Tim Bandyopadhyay telah menyimpan kumpulan data yang dihasilkan dalam studi baru ini dalam database yang dikelola oleh National Cancer Institute sehingga peneliti lain dapat menambangnya untuk informasi tentang kombinasi obat dan mendapatkan wawasan biologis baru tentang dasar keberhasilan atau kegagalan kemoterapi.
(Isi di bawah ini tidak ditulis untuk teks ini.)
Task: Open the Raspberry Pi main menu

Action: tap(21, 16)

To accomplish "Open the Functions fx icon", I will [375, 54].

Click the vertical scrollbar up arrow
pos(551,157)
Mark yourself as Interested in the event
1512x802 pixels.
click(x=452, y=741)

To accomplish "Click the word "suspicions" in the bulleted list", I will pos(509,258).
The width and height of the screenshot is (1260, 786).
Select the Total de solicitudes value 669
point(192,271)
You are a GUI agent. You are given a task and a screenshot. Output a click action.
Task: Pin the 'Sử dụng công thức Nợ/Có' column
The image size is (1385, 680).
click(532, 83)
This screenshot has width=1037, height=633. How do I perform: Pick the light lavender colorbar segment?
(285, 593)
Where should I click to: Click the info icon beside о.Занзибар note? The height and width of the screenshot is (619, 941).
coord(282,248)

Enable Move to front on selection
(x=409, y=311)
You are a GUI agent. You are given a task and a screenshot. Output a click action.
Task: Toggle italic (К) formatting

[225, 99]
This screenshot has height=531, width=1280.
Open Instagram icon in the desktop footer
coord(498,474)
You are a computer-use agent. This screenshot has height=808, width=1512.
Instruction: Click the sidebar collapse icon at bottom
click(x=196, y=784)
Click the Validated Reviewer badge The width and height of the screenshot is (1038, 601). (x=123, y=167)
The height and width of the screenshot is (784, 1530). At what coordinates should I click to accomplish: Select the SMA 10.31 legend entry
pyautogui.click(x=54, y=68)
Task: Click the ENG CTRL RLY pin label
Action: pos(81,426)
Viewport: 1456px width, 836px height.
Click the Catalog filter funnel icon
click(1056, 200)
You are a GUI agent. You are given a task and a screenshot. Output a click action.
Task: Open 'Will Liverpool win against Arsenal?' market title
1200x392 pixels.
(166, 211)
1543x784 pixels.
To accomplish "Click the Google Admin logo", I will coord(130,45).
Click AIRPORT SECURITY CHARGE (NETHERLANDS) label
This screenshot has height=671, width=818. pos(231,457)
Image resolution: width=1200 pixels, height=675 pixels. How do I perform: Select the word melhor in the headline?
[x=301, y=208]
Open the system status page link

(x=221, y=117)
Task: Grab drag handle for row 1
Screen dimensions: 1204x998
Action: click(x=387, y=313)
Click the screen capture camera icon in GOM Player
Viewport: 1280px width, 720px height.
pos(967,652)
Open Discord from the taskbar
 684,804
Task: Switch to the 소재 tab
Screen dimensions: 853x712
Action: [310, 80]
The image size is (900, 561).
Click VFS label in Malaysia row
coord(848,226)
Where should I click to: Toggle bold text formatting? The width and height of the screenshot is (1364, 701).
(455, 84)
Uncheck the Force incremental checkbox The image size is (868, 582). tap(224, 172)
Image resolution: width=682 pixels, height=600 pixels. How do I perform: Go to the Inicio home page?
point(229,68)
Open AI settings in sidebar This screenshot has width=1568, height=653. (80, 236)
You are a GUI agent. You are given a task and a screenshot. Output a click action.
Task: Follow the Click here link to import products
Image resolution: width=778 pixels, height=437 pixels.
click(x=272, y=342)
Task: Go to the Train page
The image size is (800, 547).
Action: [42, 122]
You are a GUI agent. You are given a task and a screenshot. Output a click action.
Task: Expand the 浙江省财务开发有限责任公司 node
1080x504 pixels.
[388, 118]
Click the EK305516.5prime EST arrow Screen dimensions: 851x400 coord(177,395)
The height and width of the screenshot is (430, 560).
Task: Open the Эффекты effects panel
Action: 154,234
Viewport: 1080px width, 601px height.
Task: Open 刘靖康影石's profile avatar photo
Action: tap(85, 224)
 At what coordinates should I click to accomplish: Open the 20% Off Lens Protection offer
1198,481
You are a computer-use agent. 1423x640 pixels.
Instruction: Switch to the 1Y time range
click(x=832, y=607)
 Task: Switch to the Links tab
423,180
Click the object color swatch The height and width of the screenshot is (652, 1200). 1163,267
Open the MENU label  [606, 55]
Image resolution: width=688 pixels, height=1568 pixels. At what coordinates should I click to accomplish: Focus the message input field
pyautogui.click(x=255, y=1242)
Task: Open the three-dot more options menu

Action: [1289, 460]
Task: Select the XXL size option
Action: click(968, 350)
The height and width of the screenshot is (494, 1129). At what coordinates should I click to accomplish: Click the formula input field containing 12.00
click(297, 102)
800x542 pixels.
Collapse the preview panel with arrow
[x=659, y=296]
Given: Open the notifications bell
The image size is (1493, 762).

Laboratorium ini juga bekerja sama dengan Program Onkologi Payudara di UCSF untuk menjadikan data ini bagian dari uji klinis adaptif yang disebut I-SPY, yang memungkinkan peneliti mengidentifikasi terapi paling efektif berdasarkan profil molekuler pasien, dan bekerja sama dengan anggota UCSF Institute untuk Ilmu Kesehatan Komputasi (ICHS) untuk meletakkan ini dan data publik lainnya ke dalam database terpusat yang dapat diakses oleh dokter melalui aplikasi untuk membantu membuat keputusan pengobatan yang paling tepat.

Di masa depan, Bandyopadhyay mengatakan, pemahaman yang lebih baik bagaimana agen kemoterapi berdampak pada jalur biologis tertentu harus memungkinkan uji coba obat untuk fokus pada pasien yang lebih mungkin untuk menanggapi obat yang sedang diuji dan memungkinkan dokter untuk mengidentifikasi terapi yang ditargetkan atau kombinasi untuk pasien dengan kecenderungan genetik untuk perlawanan.